§ What is being asked: Retype, exactly as they appear below, the lines between the line holding "For every named target in this 200×2576" and the line holding "DELIVERIES (29, 2402)", both ends included.

Information supplied Start Marker

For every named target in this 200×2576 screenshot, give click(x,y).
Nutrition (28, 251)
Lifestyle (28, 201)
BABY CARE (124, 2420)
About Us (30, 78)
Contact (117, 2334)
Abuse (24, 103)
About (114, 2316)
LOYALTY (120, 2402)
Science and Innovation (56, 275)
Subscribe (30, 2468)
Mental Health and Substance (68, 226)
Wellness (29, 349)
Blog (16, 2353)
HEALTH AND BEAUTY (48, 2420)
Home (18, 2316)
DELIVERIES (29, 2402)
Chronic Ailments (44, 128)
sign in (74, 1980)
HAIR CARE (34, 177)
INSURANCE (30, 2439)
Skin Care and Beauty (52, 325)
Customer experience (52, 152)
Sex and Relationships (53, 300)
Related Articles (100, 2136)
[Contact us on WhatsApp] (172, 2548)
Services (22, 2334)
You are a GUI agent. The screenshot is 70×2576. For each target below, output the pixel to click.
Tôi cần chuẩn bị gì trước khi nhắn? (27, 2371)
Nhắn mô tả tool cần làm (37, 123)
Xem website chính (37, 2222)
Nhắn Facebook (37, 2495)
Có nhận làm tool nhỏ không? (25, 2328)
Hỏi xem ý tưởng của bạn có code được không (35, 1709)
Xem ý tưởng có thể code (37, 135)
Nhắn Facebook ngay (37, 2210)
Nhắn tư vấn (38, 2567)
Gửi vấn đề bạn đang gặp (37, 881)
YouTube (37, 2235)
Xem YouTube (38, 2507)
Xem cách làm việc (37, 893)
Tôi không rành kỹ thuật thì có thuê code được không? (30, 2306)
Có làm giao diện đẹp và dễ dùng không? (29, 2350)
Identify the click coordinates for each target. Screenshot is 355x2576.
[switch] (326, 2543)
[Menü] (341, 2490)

Information supplied End Marker
Information supplied Start Marker

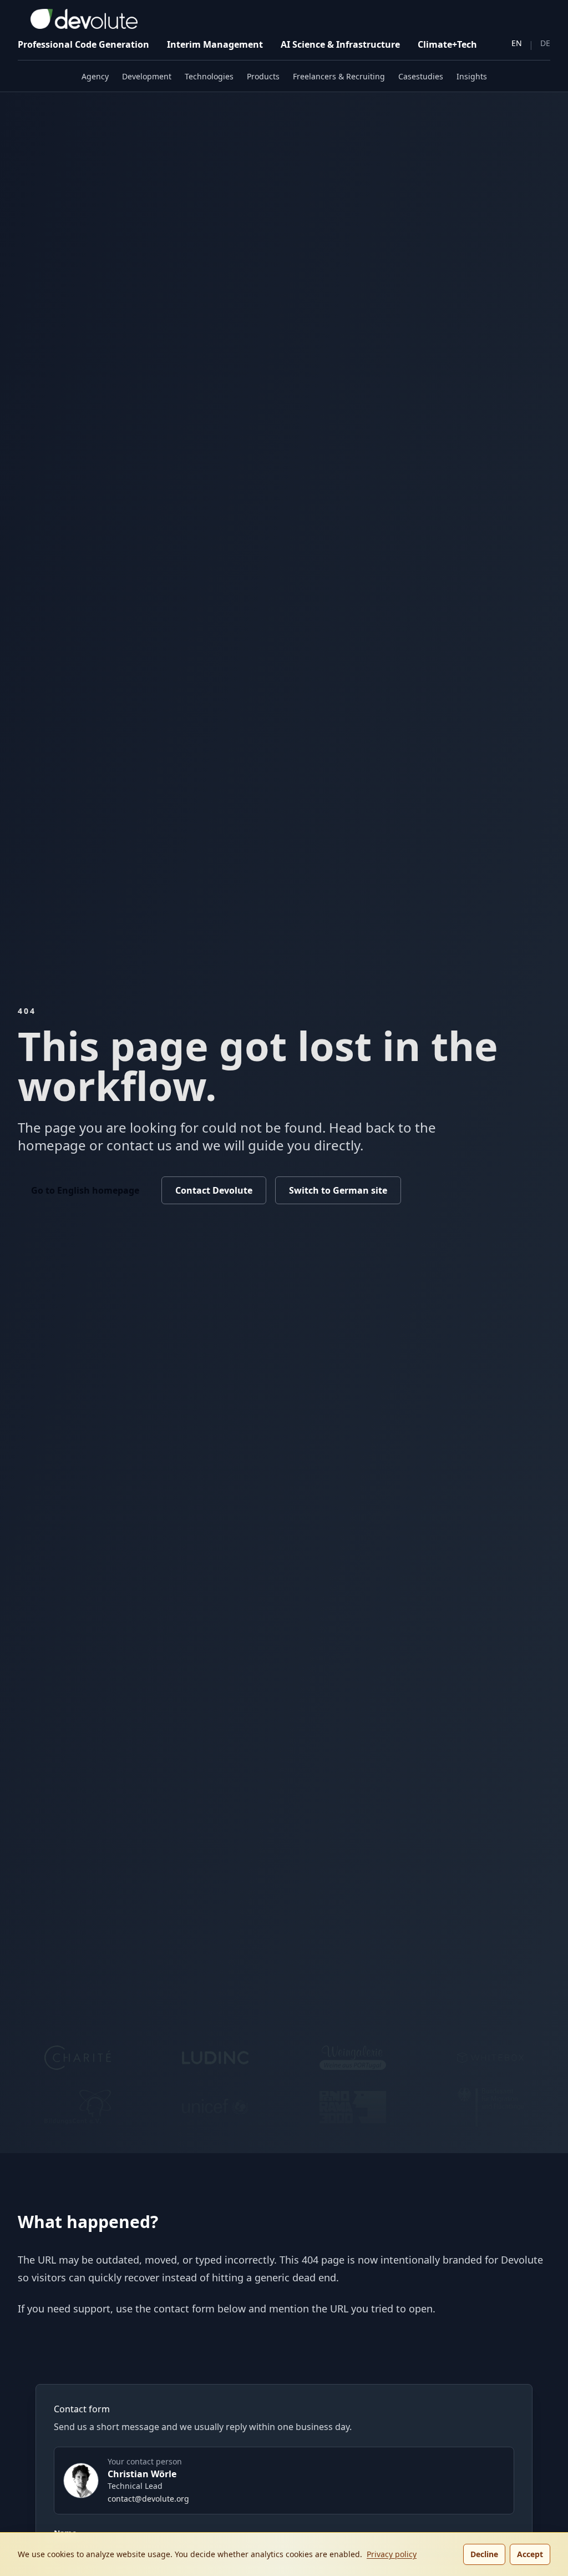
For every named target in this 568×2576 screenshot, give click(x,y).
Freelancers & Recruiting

Information supplied End Marker

§ Task answer:
For every named target in this 200×2576 screenshot, give click(x,y).
Nutrition (28, 251)
Lifestyle (28, 201)
BABY CARE (124, 2420)
About Us (30, 78)
Contact (117, 2334)
Abuse (24, 103)
About (114, 2316)
LOYALTY (120, 2402)
Science and Innovation (56, 275)
Subscribe (30, 2468)
Mental Health and Substance (68, 226)
Wellness (29, 349)
Blog (16, 2353)
HEALTH AND BEAUTY (48, 2420)
Home (18, 2316)
DELIVERIES (29, 2402)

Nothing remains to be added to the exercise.